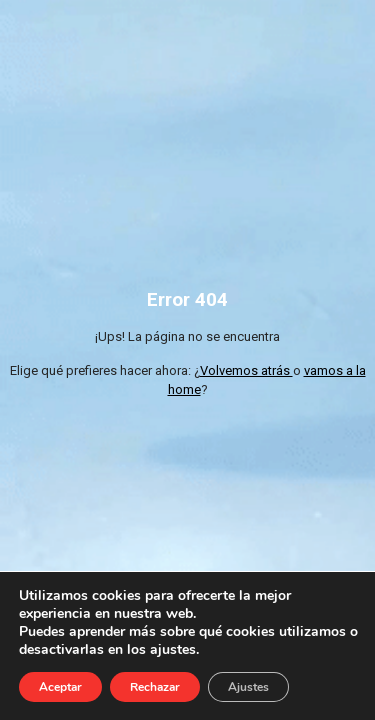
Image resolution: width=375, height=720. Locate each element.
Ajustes (248, 687)
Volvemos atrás (246, 370)
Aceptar (60, 687)
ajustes (173, 650)
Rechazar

■ WHAT YOU HAVE TO DO
Format the rows above as a numbered list, skipping blank lines and leaving out any pictures.

■ COMPLETE ANSWER
1. Image resolution: width=375, height=720. Locate each element.
2. Ajustes (248, 687)
3. Volvemos atrás (246, 370)
4. Aceptar (60, 687)
5. ajustes (173, 650)
6. Rechazar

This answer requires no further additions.